Now I’d like to react to the news. The first lesson for me is this, when you are right and the government is wrong, nonviolence is the way to go. In other words, in all things related to U.S. immigration, nonviolence is the way to go. Government is accountable to its people, and when some of the people show the others that they are being mistreated and victimized (but that they will maintain a spirit of love, respect, and community), the rest will support the legal changes they seek.

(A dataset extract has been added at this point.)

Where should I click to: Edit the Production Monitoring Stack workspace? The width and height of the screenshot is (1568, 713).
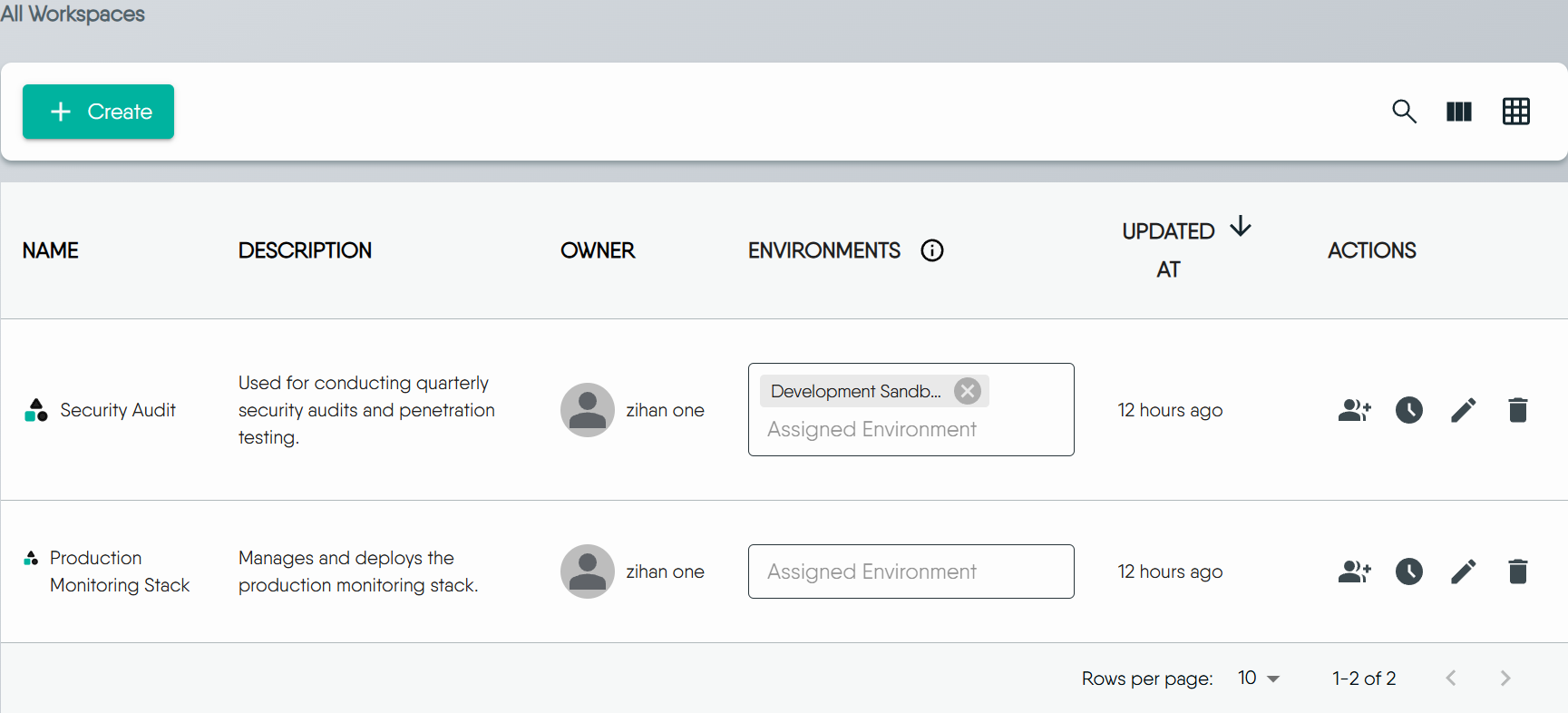(1463, 571)
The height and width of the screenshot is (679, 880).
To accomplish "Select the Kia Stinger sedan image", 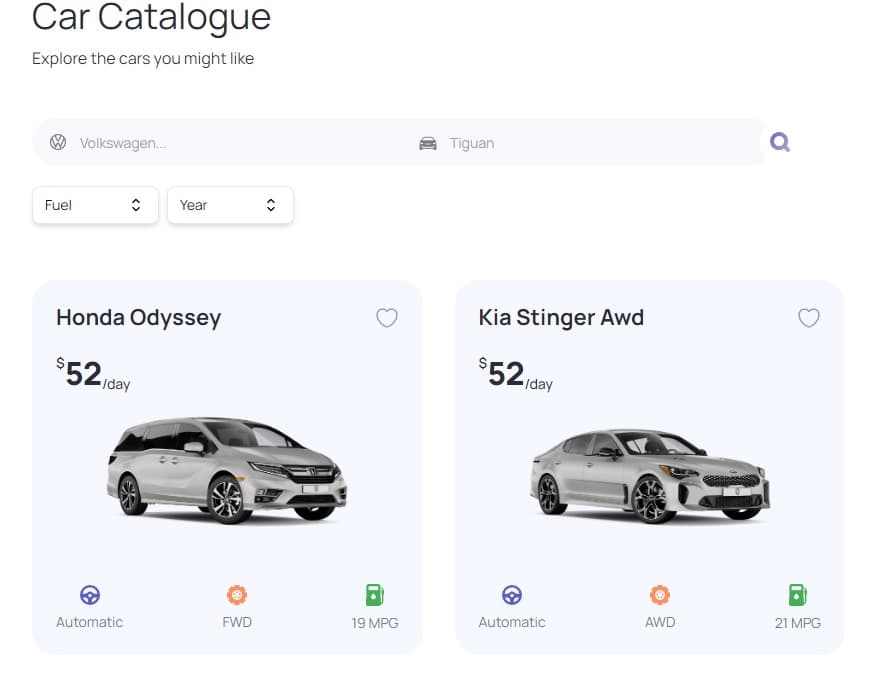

Next, and while this is less groundbreaking, this article points out a fact of which few people are aware. Each country is limited in the number of emigrants who can be legally admitted to the U.S. That is called a quota. This quota system grew out of the Nations of Origin Act of 1924 which had the goal of ending immigration from Japan, just as the 1882 Chinese Exclusion Act had ended immigration from China. The Nations of Origin Act had the effect of severely limiting the number of Asians who could gain residency in the United States while preserving a virtually unimpeded flow of immigrants from Western and Northern Europe. The 1964 legislation (the quota system we basically operate under at the present time) changed the system somewhat by giving each country an equal quota, whereas before, countries like France had been allowed perhaps 100 times more visas per year than India. Under the 1964 legislation, France and India now had an equal number of visas. The problem comes with the fact that right now, many more Indians than French want entry to the U.S., but because these countries have the same quota, the Indian has a much harder time getting accepted than does the French. Now compare Mexico and France and you will see that just as before, the current quota system has the same intention as well as the same effect as the most racist immigration laws in our history: to allow whites to enter, while excluding people of color. The clear thing to do is to eliminate the quota system and simply collect all the visa slots into one pool.

The final lesson is that the internet is the tool to bring about immigration reform. Immigration Voice is an on-line community; it is basically a chat room. But in that chat room, people got together, discussed Gandhi, created a plan, organized, and got the U.S. Government to change its mind. I hope that your mind just opened up, because it should have.